WORK TASK:
All that is wanted is an exact copy of the lines below, starting at the one that contains "Image resolution: width=191" and running to the end.

DATASET:
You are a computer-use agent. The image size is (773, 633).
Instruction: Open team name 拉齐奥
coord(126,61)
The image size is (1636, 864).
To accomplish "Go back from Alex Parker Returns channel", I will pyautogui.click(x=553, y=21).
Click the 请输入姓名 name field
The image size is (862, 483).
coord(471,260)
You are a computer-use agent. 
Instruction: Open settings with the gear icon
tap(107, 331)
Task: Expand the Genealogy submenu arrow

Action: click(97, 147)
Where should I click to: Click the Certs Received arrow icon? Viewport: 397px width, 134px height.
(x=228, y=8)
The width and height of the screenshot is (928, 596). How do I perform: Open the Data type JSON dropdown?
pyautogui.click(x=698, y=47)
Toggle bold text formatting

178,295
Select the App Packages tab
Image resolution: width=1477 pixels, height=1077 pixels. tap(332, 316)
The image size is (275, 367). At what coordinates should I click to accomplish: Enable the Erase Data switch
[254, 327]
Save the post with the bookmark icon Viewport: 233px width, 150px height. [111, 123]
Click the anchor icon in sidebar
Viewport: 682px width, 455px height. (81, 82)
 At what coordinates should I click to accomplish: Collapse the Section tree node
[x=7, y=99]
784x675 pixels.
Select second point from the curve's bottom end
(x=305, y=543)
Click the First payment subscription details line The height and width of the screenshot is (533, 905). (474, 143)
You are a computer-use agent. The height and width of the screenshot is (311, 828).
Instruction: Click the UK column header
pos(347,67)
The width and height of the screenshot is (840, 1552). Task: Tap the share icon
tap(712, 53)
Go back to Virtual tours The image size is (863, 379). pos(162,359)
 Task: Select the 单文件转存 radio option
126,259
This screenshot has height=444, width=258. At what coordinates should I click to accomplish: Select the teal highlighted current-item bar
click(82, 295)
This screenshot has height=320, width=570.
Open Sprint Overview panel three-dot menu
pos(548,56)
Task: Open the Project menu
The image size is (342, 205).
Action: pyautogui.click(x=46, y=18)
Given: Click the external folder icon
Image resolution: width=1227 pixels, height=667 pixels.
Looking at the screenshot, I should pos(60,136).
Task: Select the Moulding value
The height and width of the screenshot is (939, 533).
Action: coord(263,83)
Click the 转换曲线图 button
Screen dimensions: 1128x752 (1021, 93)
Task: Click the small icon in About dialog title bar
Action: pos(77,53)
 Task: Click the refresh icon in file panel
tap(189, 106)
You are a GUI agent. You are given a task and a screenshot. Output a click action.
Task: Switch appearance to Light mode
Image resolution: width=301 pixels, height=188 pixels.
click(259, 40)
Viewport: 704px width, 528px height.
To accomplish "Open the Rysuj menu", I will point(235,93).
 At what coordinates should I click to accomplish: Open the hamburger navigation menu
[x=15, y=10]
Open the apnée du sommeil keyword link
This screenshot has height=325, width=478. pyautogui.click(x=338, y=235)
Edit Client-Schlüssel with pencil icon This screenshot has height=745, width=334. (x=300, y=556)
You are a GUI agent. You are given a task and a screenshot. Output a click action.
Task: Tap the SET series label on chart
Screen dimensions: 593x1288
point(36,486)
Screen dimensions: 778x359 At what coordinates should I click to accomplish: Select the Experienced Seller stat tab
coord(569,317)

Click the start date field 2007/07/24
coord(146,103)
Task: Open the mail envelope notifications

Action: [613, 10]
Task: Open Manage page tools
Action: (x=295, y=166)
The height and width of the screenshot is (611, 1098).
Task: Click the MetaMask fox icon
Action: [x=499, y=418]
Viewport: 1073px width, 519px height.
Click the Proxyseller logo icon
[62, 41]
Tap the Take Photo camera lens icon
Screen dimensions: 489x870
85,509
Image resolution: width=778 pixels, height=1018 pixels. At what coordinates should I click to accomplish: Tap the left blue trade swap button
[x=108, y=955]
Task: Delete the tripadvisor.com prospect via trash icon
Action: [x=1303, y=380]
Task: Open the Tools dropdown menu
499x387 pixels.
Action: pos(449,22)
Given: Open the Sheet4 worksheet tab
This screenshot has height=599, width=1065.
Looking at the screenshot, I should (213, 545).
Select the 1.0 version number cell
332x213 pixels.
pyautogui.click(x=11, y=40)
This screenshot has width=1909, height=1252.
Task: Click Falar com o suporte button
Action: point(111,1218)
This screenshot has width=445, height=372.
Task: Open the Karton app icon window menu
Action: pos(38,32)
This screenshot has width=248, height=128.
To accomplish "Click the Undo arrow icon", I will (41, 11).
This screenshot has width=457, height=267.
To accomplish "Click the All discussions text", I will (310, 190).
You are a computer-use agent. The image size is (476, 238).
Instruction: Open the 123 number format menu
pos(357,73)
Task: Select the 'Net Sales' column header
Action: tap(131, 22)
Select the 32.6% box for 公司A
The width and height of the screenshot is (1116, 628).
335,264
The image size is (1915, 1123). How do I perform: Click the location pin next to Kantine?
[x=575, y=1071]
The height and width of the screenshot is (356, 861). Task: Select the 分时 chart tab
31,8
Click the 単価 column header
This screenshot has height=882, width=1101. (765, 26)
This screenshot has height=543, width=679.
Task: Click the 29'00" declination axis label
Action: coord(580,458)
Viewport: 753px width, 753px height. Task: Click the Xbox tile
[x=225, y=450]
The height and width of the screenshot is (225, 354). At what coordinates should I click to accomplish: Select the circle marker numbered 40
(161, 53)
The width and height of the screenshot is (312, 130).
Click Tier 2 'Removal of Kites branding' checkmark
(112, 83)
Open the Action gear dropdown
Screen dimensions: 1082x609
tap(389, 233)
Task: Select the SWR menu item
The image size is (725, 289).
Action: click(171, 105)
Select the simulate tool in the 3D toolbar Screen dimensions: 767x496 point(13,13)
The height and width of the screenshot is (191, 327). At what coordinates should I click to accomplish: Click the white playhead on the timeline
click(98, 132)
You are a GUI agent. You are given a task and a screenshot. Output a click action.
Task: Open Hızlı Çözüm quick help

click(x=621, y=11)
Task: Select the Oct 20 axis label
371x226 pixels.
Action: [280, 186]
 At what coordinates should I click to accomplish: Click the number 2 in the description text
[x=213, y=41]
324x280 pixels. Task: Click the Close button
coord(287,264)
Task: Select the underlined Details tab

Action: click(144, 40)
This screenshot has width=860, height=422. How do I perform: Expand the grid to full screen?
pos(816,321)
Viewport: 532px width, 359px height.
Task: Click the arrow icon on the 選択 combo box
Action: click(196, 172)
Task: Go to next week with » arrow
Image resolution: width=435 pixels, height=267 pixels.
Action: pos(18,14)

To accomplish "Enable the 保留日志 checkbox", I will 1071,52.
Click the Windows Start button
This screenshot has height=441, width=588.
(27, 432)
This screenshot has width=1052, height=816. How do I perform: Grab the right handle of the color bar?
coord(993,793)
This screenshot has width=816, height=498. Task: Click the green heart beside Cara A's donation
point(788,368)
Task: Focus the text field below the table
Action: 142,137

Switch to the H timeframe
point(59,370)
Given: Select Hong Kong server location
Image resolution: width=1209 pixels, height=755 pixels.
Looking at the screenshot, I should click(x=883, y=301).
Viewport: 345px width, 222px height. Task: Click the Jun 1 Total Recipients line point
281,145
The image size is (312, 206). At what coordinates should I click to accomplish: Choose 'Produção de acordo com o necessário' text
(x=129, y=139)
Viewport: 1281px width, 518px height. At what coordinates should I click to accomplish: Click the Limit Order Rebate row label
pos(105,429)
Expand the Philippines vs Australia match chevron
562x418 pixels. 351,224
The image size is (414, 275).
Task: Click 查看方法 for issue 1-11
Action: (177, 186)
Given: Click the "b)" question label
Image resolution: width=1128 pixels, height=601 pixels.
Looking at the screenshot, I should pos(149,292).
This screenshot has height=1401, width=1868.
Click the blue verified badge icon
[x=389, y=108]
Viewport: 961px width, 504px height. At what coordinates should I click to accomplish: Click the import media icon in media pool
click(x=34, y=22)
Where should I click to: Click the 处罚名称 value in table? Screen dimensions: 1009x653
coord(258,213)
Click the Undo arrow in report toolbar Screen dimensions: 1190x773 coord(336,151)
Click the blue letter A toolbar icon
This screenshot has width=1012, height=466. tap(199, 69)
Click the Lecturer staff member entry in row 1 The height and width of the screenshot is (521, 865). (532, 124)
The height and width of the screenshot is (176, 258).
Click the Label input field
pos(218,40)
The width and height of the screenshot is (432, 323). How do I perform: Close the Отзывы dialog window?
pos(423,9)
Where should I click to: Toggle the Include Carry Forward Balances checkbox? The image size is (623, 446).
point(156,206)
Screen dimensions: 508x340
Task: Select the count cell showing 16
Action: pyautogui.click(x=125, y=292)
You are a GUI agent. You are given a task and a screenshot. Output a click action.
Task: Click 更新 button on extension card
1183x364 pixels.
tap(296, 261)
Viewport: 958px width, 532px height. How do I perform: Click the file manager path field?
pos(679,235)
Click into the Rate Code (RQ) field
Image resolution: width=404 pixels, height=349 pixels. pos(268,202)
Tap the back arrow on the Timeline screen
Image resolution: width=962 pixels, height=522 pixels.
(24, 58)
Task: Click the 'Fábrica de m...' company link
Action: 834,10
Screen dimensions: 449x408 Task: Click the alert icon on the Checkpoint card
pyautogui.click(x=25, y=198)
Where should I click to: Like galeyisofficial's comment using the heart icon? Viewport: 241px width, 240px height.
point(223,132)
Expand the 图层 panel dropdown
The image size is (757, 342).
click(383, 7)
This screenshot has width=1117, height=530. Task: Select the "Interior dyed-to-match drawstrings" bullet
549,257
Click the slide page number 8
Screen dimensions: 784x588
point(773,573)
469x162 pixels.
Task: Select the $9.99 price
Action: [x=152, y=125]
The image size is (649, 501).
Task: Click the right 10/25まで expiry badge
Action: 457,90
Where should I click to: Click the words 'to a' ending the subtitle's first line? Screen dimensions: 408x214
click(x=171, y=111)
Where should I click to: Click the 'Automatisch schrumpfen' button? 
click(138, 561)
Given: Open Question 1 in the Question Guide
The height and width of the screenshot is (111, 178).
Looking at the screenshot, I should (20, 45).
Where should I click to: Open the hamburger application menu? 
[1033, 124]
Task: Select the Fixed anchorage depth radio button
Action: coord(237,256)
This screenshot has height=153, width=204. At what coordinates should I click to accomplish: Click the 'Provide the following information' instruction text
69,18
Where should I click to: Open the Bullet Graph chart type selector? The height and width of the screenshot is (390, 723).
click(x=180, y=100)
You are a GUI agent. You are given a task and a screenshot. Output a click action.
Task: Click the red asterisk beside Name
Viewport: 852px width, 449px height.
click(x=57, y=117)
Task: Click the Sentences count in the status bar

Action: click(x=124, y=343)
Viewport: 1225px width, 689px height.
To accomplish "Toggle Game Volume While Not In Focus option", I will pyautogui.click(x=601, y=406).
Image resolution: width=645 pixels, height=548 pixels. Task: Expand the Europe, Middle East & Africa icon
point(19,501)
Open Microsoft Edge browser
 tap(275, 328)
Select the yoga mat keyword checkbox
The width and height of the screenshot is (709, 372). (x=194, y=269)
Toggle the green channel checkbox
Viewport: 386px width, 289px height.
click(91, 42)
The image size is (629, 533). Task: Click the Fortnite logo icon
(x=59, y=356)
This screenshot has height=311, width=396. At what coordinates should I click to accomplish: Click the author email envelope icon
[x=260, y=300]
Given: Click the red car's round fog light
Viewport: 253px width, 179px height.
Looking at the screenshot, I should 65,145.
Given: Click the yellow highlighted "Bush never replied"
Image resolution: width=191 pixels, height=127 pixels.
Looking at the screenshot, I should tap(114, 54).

ANSWER AREA:
Image resolution: width=191 pixels, height=127 pixels.
Looking at the screenshot, I should tap(114, 54).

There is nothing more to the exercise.